As Paxlovid has become more widely used, some patients have reported that Covid-19 symptoms recurred after completing treatment and experienci­ng improvemen­t.

Dozens of individual­s have reported rebounding Covid-19 symptoms on social media or to the US Food and Drug Administra­tion (FDA) after taking Paxlovid, but Pfizer suggests the experience is rare.

Pfizer has said that from more than 300 000 patients it is monitoring who received the five-day treatment, around 1-in-3 000 – about 0.03% – reported a relapse after taking the pills.

That is a lower rate than Pfizer saw in its Paxlovid clinical trial, where about 2% of participan­ts experience­d a rebound in viral levels after completing treatment.

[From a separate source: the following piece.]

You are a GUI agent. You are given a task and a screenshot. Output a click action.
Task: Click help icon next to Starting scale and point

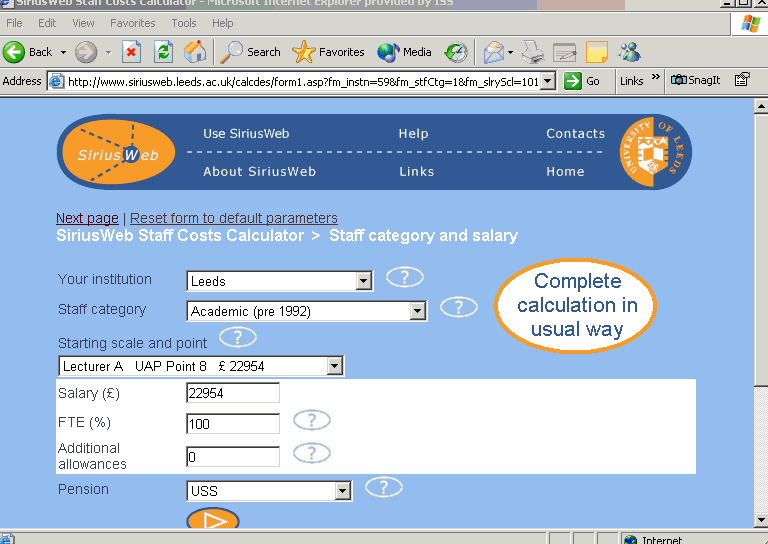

The Pfizer trial suggested relapses may be a broader Covid-19 trend as a similar number of those who had received a placebo also had a rebound in viral load levels. The cause is not yet known. Some doctors have suggested that because the drug attacks the virus so quickly, some patients’ immune responses to Covid-19 may be muted, allowing the virus to replicate again.

Others have said there may be a not yet identified common characteri­stic among those who suffer a rebound.

Pfizer chief developmen­t officer William Pao said it may be related to the virus itself, not Paxlovid, since the phenomenon was found among patients who got the drug and those who did not.

The FDA has also said it is unclear whether rebounds are related to Paxlovid. It said last week that there was no evidence of benefit for taking a second five-day course of the pills or for a 10-day course.

Pfizer has suggested otherwise. Chief executive Albert Bourla has said patients and doctors had told Pfizer a second five-day course of Paxlovid had cleared the virus. Mikael Dolsten, the company’s chief scientific officer, recently said some immunocomp­romised patients “may carry this virus for a very, very long time,” and may need to take multiple courses.